-- DATA RECORDS follows --
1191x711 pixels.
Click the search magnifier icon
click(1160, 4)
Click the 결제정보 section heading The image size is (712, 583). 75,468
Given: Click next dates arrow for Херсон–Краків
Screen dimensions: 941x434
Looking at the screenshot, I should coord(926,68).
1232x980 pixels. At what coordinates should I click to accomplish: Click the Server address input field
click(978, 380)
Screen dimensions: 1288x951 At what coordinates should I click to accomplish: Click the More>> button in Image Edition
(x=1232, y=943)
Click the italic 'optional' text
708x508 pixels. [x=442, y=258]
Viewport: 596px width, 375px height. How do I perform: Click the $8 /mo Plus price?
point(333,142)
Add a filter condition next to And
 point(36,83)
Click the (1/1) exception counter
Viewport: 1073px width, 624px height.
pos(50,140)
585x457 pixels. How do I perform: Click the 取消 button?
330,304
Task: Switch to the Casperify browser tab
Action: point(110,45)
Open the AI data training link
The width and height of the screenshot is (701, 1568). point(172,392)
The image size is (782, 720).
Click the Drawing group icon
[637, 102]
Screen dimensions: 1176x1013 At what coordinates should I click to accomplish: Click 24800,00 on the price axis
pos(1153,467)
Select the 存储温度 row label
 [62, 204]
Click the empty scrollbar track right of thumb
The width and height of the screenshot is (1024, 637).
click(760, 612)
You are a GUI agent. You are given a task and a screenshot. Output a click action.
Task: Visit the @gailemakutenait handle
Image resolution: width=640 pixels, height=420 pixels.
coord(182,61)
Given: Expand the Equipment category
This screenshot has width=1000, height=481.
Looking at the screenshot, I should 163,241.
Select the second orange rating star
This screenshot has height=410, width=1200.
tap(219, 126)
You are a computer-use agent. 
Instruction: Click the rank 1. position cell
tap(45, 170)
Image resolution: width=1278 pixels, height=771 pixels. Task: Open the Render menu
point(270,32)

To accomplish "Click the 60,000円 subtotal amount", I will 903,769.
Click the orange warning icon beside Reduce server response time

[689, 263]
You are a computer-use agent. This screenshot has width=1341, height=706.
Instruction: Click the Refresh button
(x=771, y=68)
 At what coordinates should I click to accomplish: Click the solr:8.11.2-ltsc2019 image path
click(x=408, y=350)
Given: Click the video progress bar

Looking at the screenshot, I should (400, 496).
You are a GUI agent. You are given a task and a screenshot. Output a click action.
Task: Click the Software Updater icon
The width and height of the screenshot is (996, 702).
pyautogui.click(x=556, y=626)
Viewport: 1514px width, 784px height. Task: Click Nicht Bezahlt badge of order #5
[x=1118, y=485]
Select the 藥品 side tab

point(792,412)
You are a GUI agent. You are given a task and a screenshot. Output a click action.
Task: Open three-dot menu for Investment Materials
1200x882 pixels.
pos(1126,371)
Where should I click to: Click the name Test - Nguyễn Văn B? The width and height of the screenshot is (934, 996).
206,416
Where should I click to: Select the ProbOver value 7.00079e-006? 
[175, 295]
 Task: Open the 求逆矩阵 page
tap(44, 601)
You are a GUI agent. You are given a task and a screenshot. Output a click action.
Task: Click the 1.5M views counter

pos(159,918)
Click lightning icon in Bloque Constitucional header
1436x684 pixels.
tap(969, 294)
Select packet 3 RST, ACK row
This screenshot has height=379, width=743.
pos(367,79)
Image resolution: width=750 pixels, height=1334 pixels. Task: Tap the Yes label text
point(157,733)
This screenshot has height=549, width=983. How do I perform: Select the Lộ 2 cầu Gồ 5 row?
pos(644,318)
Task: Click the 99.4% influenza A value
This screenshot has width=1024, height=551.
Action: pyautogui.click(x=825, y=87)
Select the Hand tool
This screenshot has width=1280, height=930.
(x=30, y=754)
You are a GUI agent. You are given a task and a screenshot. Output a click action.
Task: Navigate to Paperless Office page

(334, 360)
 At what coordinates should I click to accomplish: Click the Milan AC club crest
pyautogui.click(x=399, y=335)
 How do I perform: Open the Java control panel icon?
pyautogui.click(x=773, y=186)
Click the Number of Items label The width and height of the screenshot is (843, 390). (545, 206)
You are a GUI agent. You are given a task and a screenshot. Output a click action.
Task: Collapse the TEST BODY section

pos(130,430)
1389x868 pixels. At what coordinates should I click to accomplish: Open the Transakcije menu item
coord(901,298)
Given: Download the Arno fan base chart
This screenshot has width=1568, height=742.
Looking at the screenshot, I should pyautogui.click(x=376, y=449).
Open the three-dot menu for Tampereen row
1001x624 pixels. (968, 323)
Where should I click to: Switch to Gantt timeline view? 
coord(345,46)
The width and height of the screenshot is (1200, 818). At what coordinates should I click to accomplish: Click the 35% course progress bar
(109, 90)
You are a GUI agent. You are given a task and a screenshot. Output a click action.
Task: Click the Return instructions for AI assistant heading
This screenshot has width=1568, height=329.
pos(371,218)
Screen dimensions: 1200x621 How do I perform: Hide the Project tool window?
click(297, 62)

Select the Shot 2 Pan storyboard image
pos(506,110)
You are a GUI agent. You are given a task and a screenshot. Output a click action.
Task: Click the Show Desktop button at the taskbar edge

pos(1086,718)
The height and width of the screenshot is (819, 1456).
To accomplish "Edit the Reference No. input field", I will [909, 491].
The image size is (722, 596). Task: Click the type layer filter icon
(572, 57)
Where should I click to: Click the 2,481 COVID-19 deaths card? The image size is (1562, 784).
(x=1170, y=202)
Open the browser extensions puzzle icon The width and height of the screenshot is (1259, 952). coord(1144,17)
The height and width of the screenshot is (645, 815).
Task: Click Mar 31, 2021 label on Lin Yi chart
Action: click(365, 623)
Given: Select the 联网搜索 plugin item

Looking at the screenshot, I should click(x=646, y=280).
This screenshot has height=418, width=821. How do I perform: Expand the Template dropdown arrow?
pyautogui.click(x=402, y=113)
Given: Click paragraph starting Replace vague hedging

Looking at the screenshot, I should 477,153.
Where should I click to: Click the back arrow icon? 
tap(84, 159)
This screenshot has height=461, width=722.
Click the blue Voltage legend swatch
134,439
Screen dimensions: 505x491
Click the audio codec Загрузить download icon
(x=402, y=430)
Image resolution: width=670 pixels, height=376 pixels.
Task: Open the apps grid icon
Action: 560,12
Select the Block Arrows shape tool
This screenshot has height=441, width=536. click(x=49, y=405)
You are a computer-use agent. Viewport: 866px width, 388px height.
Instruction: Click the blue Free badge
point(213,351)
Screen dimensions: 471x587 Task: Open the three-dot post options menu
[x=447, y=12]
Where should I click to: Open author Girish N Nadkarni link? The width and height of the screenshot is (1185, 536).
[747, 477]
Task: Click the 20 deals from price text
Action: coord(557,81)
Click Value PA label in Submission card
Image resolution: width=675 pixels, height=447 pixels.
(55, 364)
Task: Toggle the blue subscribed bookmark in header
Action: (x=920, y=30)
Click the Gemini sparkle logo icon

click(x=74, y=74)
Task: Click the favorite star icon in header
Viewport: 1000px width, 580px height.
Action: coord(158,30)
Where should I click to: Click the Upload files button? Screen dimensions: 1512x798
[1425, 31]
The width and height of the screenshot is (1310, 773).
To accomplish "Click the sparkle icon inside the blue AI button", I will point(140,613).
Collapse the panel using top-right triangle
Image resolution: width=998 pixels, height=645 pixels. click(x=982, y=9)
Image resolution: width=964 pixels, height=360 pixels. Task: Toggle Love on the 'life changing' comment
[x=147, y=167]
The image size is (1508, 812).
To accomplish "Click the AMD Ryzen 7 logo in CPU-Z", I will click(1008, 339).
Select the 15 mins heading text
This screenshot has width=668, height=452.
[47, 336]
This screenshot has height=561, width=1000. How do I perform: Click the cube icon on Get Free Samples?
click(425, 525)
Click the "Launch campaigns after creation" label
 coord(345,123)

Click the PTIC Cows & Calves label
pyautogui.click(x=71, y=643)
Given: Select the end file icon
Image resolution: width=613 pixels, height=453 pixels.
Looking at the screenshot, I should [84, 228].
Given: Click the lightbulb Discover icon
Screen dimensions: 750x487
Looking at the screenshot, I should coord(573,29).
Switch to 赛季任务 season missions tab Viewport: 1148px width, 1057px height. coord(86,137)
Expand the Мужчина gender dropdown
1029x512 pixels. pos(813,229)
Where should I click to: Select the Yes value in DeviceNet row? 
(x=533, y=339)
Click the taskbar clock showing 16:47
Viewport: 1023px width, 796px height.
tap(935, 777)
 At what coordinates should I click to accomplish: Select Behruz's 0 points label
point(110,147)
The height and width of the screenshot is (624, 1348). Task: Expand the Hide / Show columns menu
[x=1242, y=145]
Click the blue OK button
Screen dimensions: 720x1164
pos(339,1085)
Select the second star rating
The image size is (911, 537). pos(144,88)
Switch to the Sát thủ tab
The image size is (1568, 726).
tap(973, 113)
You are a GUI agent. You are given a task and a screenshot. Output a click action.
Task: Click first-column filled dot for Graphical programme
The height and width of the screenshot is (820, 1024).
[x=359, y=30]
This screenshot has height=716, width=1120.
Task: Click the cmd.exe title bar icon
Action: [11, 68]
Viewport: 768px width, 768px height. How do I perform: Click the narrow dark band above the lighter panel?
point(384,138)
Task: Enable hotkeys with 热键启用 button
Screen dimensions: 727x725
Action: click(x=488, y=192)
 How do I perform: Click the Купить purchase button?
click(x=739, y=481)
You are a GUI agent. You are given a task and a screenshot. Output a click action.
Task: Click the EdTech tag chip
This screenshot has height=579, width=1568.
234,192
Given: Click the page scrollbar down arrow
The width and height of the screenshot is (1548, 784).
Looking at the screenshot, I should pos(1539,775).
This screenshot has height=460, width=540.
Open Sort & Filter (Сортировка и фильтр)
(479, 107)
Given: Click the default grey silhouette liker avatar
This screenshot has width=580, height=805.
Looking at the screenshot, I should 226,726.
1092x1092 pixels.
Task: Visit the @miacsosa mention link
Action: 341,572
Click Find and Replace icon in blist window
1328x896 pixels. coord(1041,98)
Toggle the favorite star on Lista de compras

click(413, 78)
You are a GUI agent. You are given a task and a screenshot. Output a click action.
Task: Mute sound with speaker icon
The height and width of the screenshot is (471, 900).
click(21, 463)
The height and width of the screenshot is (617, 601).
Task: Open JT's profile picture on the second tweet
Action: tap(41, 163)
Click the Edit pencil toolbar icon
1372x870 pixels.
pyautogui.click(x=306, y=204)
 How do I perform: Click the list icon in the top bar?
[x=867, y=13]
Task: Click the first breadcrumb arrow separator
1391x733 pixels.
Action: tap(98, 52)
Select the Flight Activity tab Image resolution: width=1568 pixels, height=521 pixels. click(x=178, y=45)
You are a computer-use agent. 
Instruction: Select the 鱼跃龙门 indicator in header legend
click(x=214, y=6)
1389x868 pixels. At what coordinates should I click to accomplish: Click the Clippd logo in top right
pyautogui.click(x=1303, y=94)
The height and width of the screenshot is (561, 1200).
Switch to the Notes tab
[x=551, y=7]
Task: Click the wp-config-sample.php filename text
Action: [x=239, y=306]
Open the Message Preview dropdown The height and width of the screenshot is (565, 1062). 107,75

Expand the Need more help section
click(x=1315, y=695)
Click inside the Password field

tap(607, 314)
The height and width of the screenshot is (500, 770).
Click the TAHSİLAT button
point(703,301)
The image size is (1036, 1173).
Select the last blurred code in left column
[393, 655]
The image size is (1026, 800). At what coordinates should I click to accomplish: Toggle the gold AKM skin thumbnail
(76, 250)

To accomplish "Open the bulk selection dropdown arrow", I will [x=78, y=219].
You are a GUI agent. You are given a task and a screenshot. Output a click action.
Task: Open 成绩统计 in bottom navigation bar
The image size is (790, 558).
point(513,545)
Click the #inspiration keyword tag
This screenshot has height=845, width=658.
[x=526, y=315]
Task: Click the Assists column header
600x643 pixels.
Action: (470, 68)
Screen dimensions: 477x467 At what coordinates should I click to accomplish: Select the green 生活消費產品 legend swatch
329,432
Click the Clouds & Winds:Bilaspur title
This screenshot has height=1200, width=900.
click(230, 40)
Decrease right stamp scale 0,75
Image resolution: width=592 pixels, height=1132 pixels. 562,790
-- DATA RECORDS concluded --
» **PROBLEM REQUIREMENTS**
Copy every line of the records above that holds the word "computer".

» **REPLY TO THE TASK**
You are a computer-use agent. 
You are a computer-use agent. This screenshot has width=1341, height=706.
You are a computer-use agent. Viewport: 866px width, 388px height.
You are a computer-use agent. 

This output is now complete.